**THE PROBLEM:**
Convert the stretch from the line containing "Identify the location" through the end of the lines below into a Markdown table with the columns Row and Line, skipping any blank lines. Leave the pictures out of the table.

▼▼▼

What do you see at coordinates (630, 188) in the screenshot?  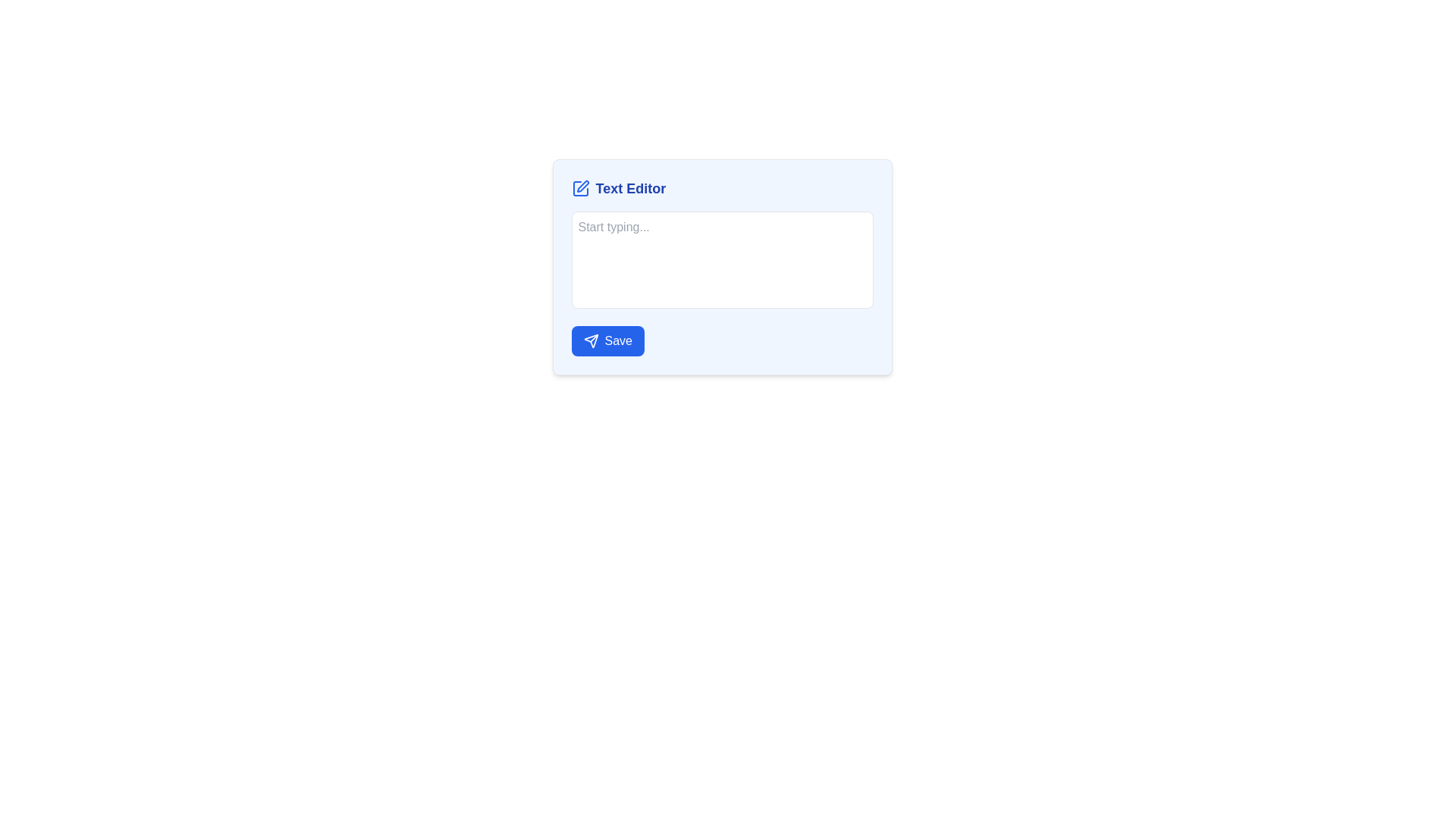 I see `the static text label reading 'Text Editor' which is styled in bold blue font and located near the top-left side of the card-like interface, positioned after the editing icon` at bounding box center [630, 188].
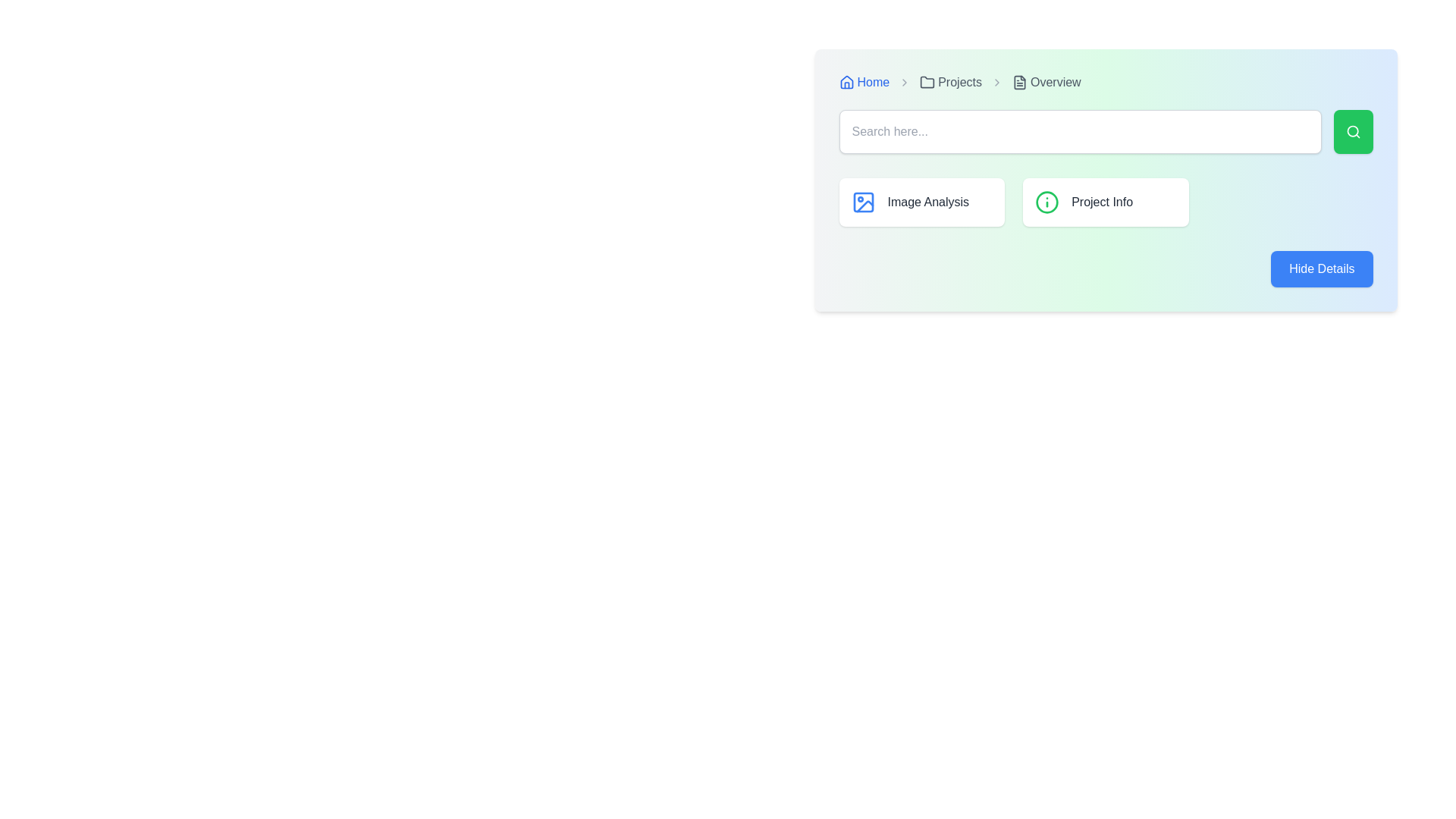 The width and height of the screenshot is (1456, 819). What do you see at coordinates (927, 82) in the screenshot?
I see `the 'Projects' icon located in the breadcrumb navigation bar, positioned to the left of the text label 'Projects'` at bounding box center [927, 82].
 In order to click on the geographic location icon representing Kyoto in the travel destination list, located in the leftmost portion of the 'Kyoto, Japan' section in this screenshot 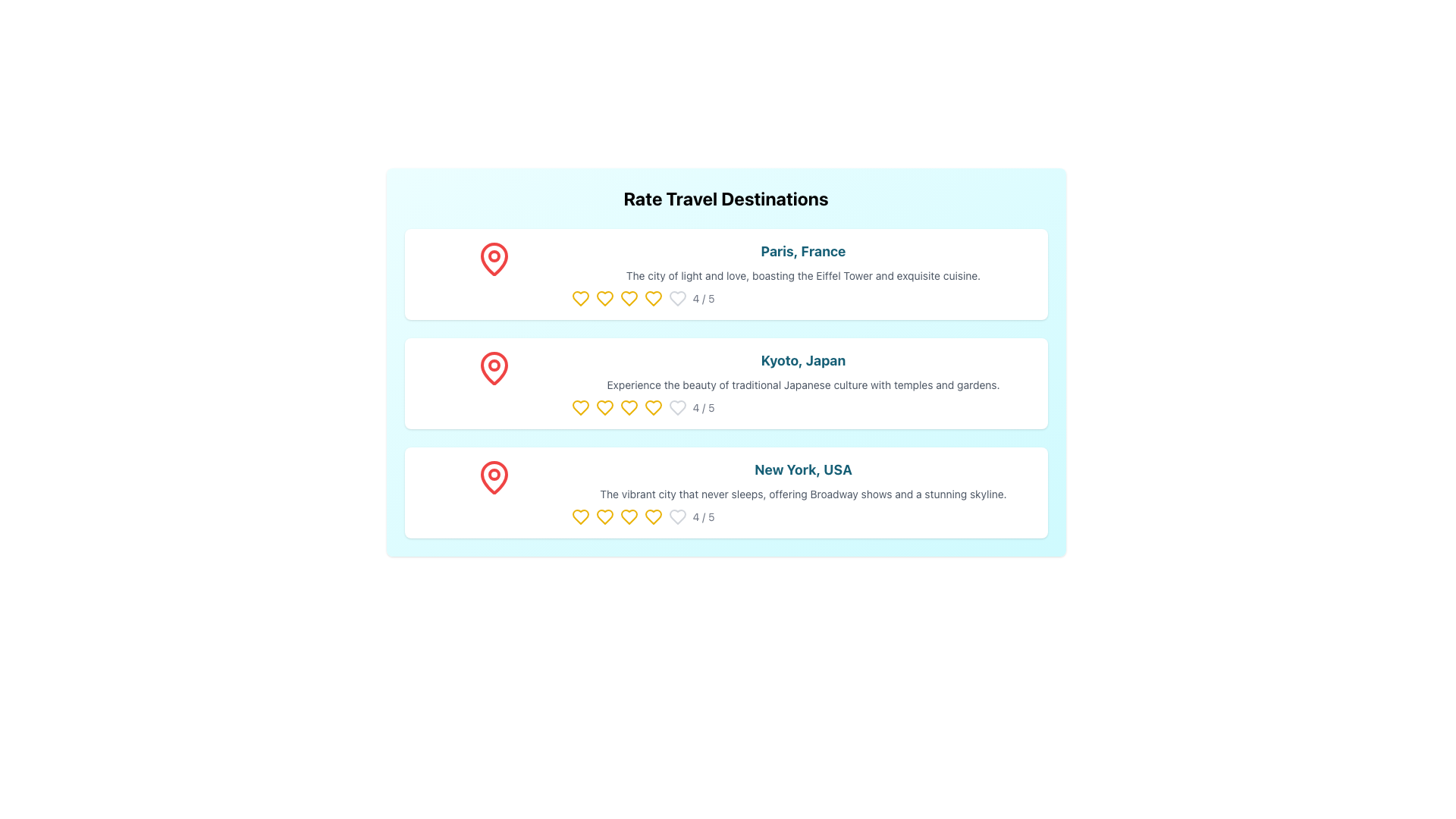, I will do `click(494, 382)`.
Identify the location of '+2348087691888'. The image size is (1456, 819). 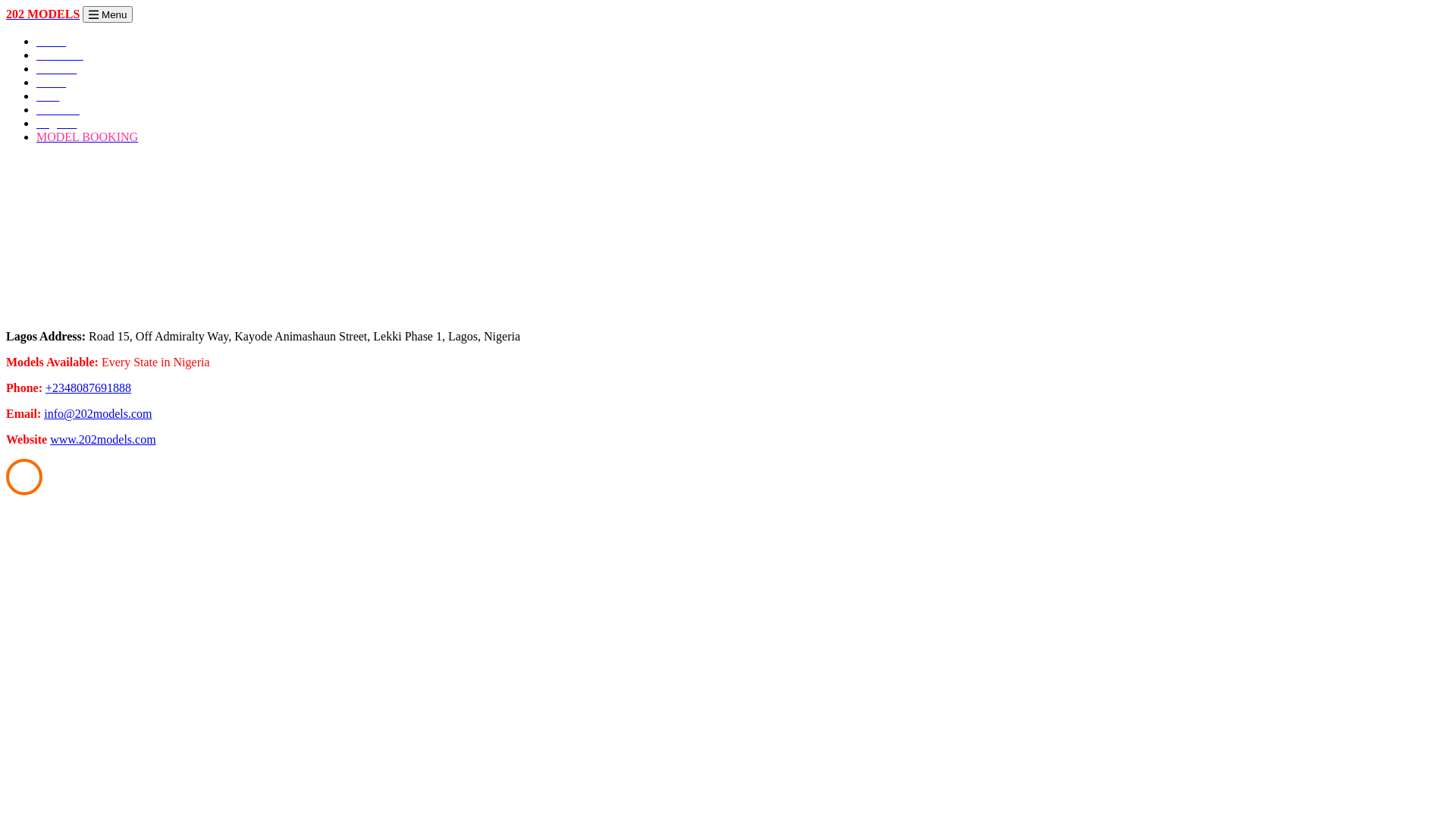
(87, 387).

▲▲▲

**TASK OUTPUT:**
| Row | Line |
|---|---|
| 1 | Identify the location of '+2348087691888'. The image size is (1456, 819).  |
| 2 | (87, 387). |